Just like Microsoft and Google, Facebook is actively looking for explicit photos of children.
Facebook scans your pictures for this content when you upload a photo to Facebook or Instagram, using the same tool invented by Microsoft that both Microsoft and Google use, a spokesperson confirmed to Business Insider.
The spokesperson told us, "There is no place for child exploitative content on Facebook. We use PhotoDNA to check that each image which is uploaded to our site is not a known child abuse image. If a match is found then we prevent the image being uploaded to Facebook, disable the account, and flag it to NCMEC for investigation."
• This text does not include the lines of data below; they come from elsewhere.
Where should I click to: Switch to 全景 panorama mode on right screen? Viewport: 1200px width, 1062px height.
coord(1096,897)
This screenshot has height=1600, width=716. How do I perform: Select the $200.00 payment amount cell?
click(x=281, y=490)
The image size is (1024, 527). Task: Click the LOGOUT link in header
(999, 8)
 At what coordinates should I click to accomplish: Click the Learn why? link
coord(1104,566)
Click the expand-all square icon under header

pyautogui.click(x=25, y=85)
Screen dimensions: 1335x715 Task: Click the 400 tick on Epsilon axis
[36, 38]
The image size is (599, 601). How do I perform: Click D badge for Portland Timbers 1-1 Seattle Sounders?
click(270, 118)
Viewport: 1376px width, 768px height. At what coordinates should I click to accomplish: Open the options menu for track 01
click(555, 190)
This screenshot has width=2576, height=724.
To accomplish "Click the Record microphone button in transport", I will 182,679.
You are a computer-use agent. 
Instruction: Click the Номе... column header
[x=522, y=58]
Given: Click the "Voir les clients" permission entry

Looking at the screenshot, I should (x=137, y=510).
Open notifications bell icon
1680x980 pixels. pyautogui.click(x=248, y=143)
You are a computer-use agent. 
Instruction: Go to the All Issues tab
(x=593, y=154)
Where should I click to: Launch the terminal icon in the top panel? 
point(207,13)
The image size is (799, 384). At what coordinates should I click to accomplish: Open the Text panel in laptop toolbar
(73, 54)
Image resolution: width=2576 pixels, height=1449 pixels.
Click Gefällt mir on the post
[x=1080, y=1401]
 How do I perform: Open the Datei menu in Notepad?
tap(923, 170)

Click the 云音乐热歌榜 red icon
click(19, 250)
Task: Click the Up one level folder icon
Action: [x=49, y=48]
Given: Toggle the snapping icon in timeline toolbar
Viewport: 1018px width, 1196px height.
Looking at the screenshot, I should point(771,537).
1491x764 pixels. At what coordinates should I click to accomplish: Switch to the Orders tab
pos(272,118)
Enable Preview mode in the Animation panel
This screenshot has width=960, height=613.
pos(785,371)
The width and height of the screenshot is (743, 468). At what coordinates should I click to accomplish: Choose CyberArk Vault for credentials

While we haven't heard of any arrests coming from Facebook tipping off the authorities, we know that this is entirely possible. As we've previously reported, if an online service provider discovers this material on their network, they are legally obligated to report it to the National Center for Missing and Exploited Children (NCMEC), who reviews the material and reports as necessary to law enforcement.
They are not under legal obligation to look for the material, a legal expert tells us, but the online service providers have taken it upon themselves to do that.
In fact, it is so illegal to possess these images that online service providers do not even keep copies of the NCMEC's database themselves, a source close to Facebook tells us. The technology invented by Microsoft allows them to detect the pictures by looking for what's known as hashtags, special digital fingerprints that indicates the picture has been labeled as illegal.
In fact, it is those tags that they are looking for. So, there's almost no possibility of making a mistake. If you share an innocent picture of your cute, naked baby, splashing around the bathtub, it would not be in that database, it would not have such a hashtag, and you would not be reported to the authorities.
Facebook's terms of service don't spell out that it's scanning photos in this way, but it does clearly warn people: "You will not post content that: is hate speech, threatening, or pornographic; incites violence; or contains nudity or graphic or gratuitous violence."
Privacy advocates remain concerned that one day service providers could abuse this ability to scan our emails, cloud services, and images. However, most of us would agree that if ever there was a good use for such tech, this would be it.